▶ [EXERCISE] The lines from the one holding "At what coordinates should I click to accomplish: Go" through the end of the records below are to be written out exactly, and nothing else; pictures are to be left out.

▶ [LISTED RECORDS]
§

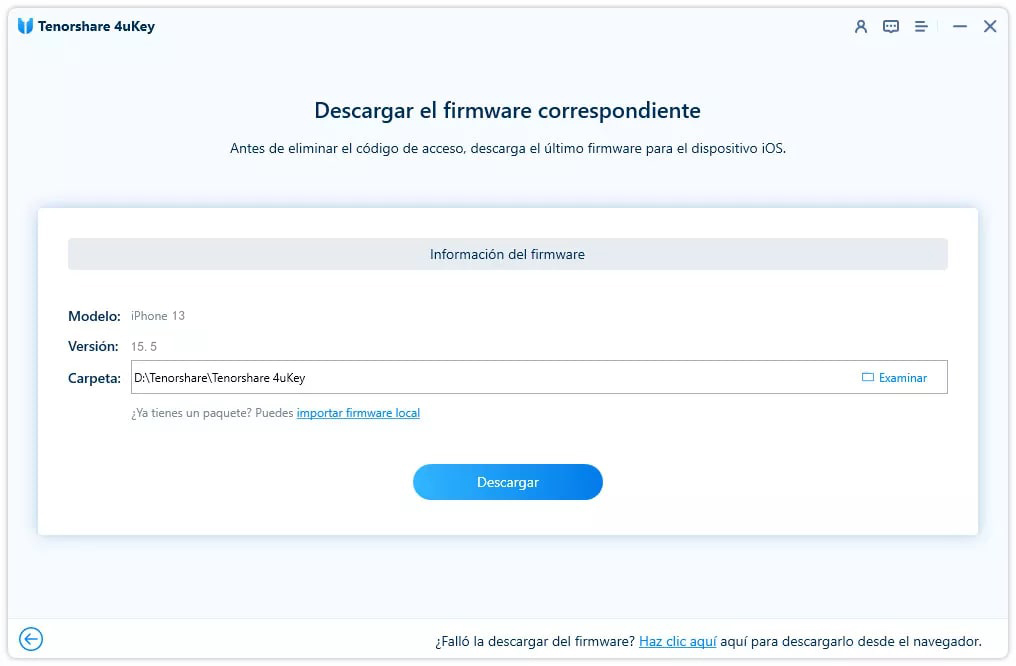Screen dimensions: 1016x666
Task: Open the importar firmware local link
Action: click(358, 412)
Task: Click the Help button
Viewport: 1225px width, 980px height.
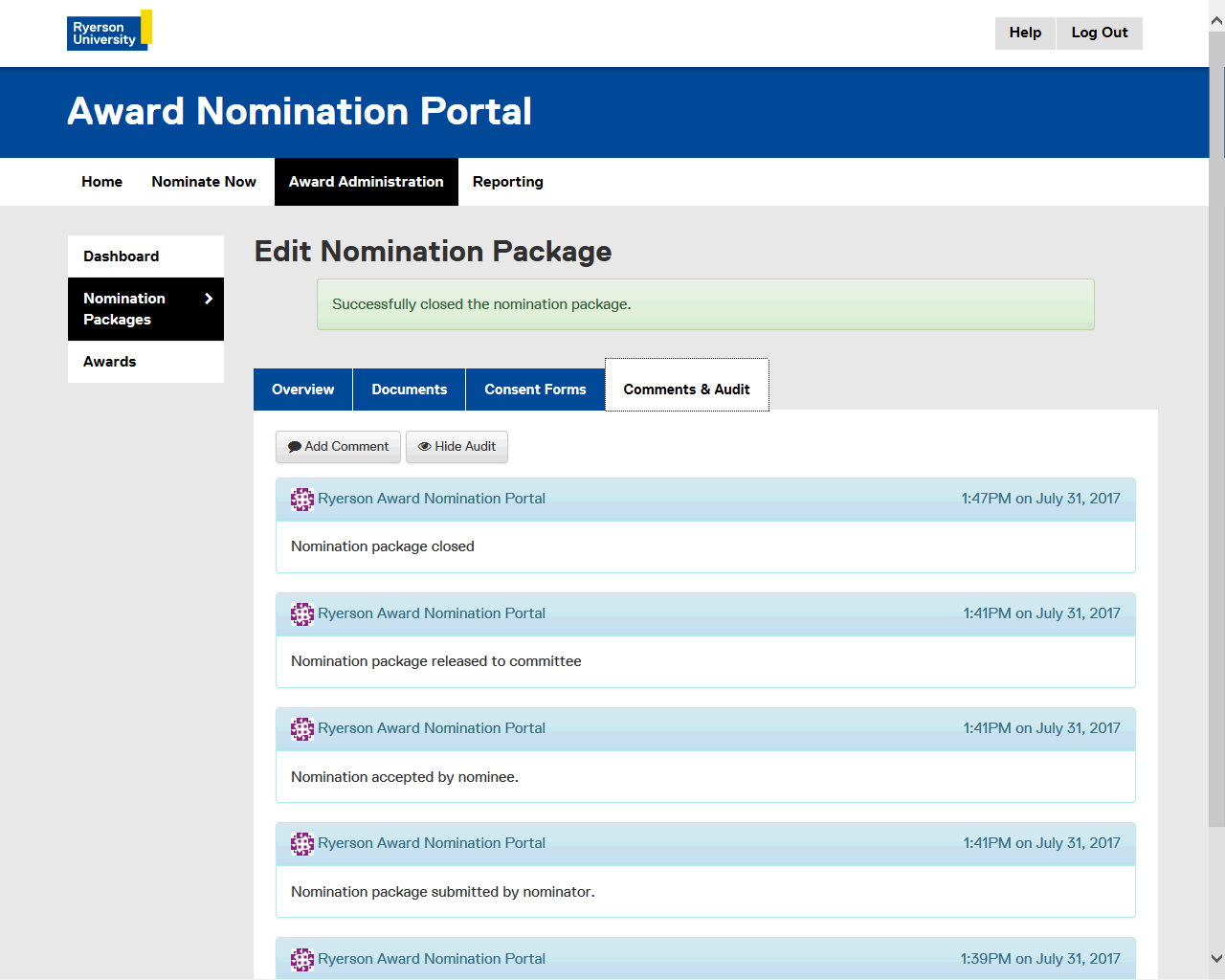Action: (1025, 33)
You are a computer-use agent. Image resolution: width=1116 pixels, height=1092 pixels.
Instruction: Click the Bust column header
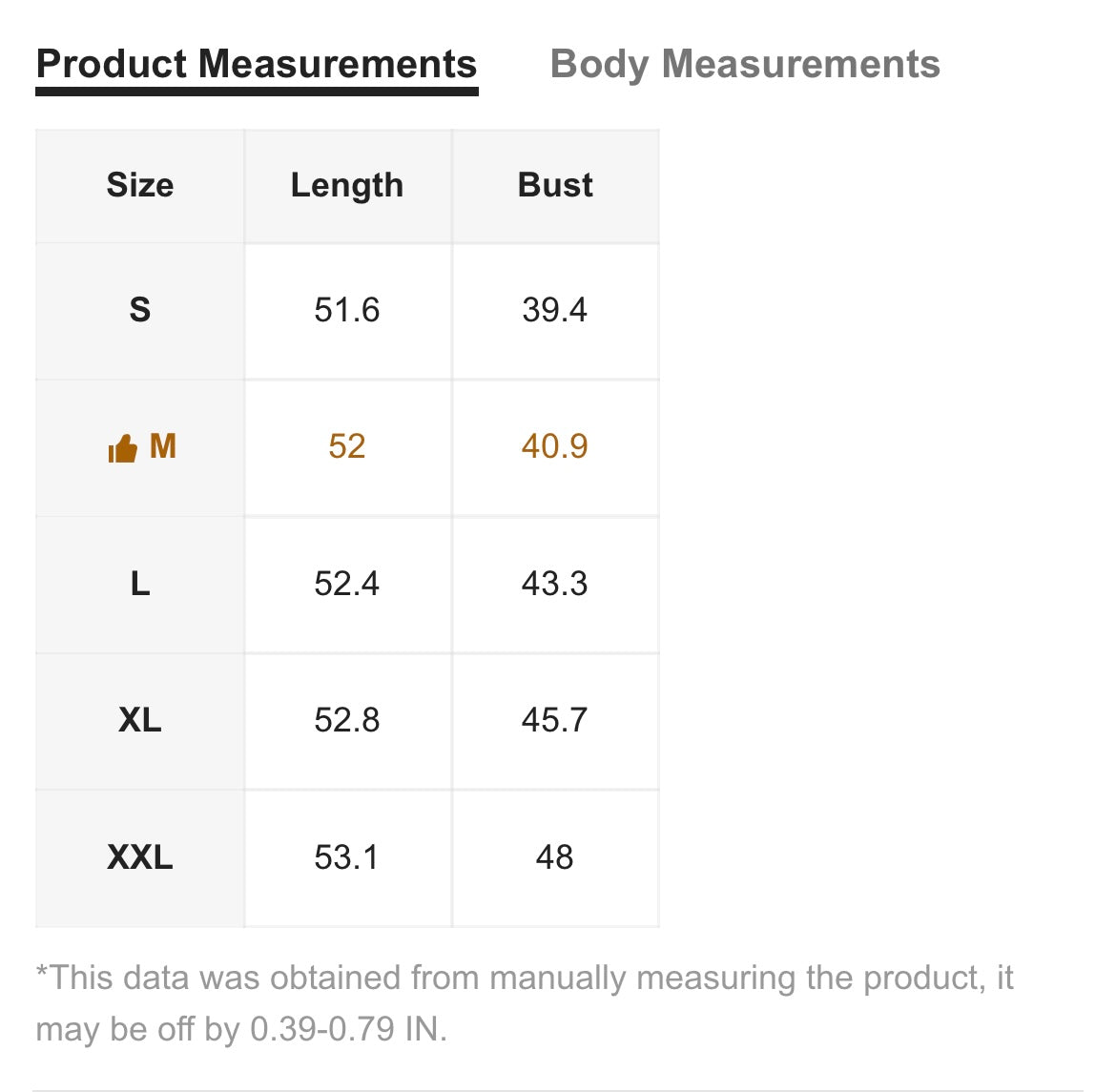tap(555, 185)
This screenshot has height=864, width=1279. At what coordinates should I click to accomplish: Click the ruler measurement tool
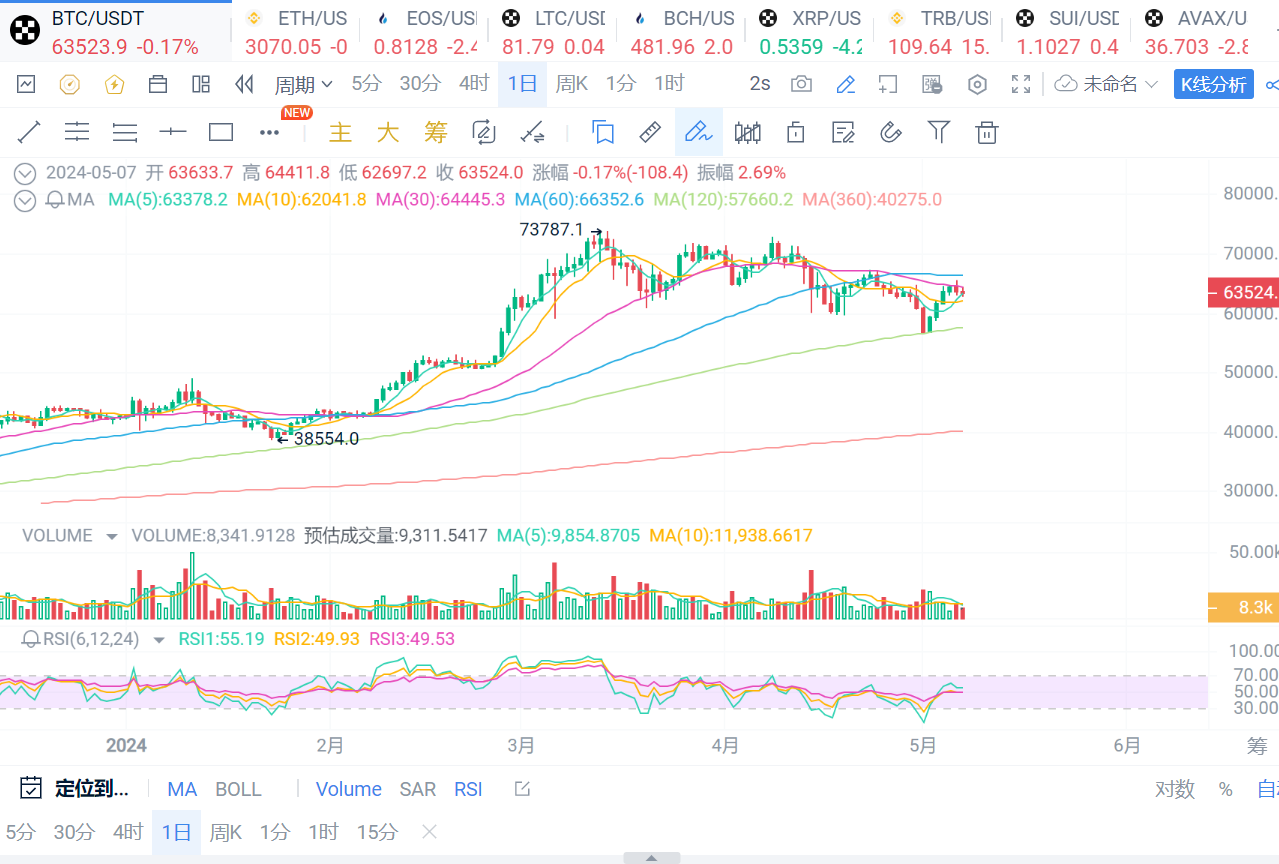coord(650,132)
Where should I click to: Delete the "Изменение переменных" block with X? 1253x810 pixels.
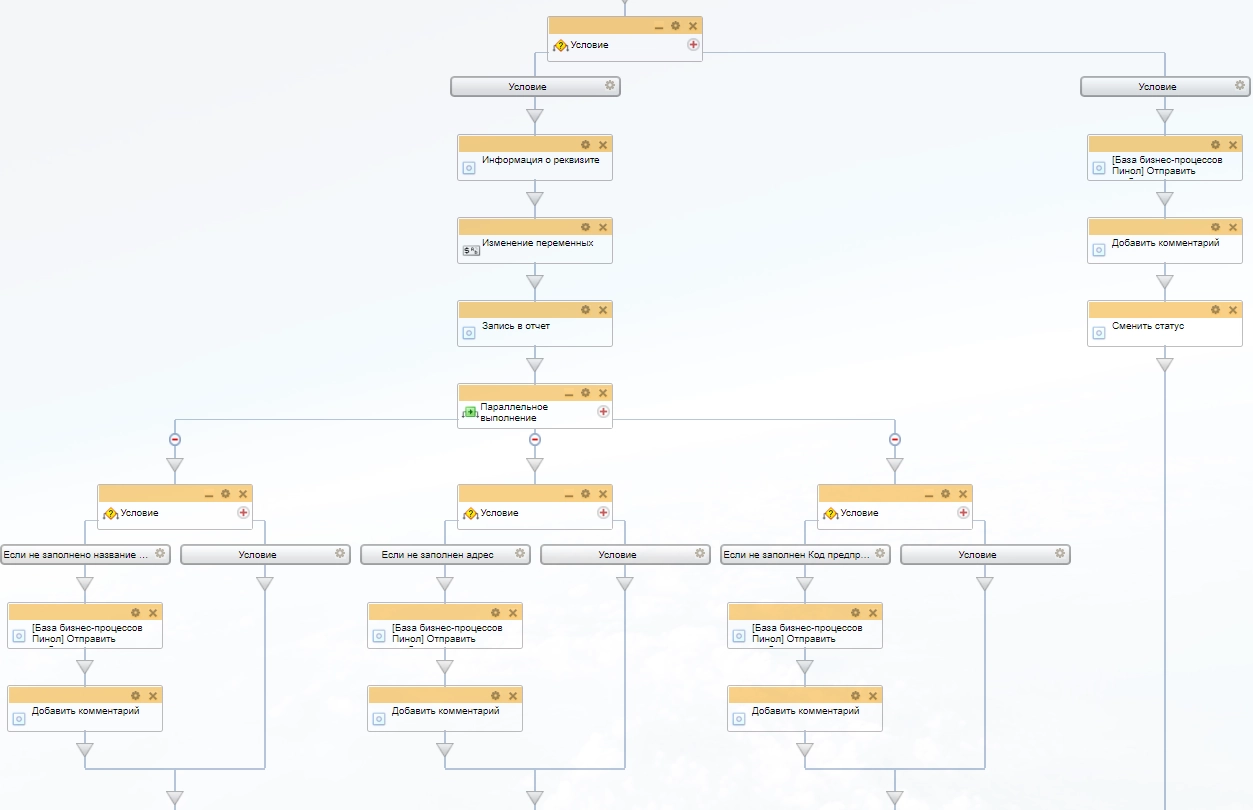click(x=603, y=227)
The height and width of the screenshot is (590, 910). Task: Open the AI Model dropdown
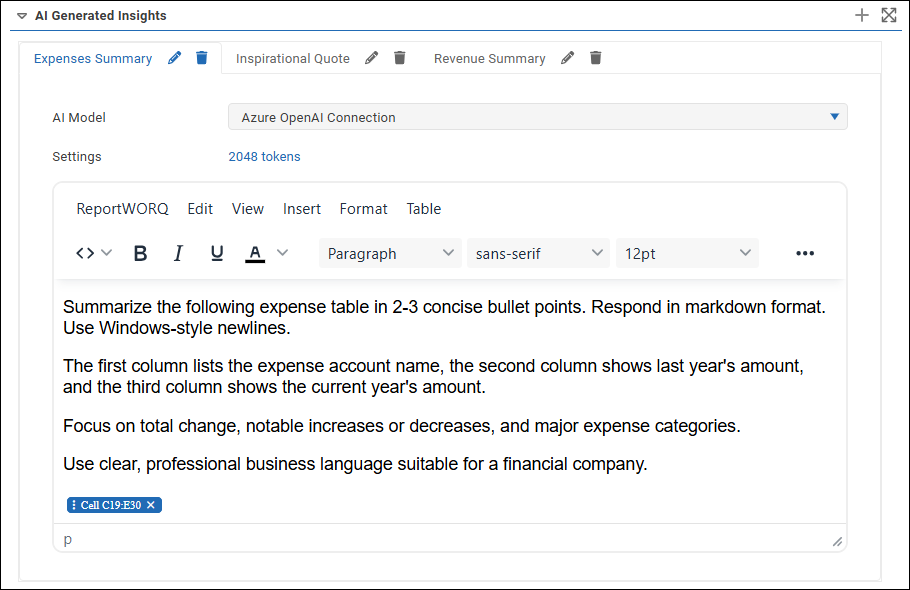[537, 117]

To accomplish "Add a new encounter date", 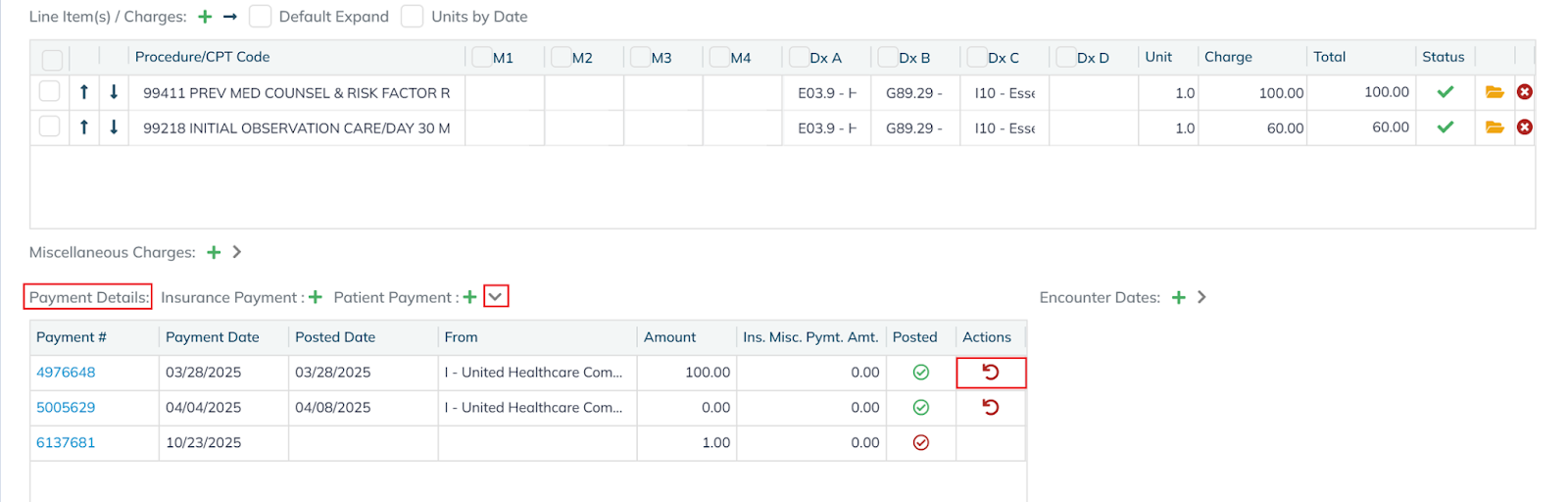I will pyautogui.click(x=1179, y=297).
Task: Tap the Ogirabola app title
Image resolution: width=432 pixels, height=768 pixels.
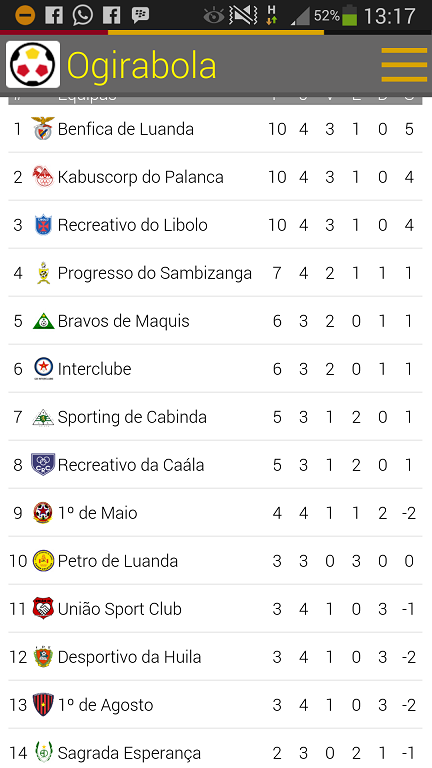Action: coord(142,65)
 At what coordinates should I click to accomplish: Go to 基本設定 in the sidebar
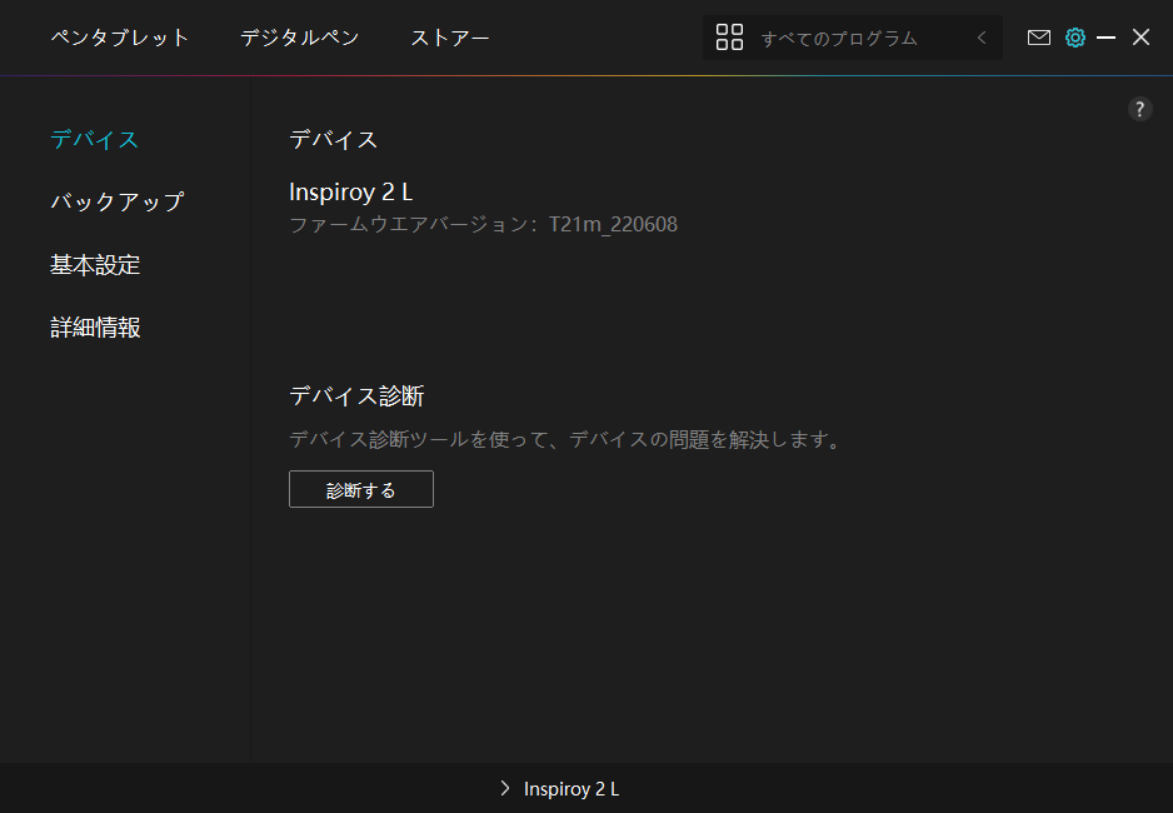[95, 265]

§

▶ [OUTPUT FOR THIS TASK]
 At what coordinates should I click to accomplish: Go to 基本設定 in the sidebar
[95, 265]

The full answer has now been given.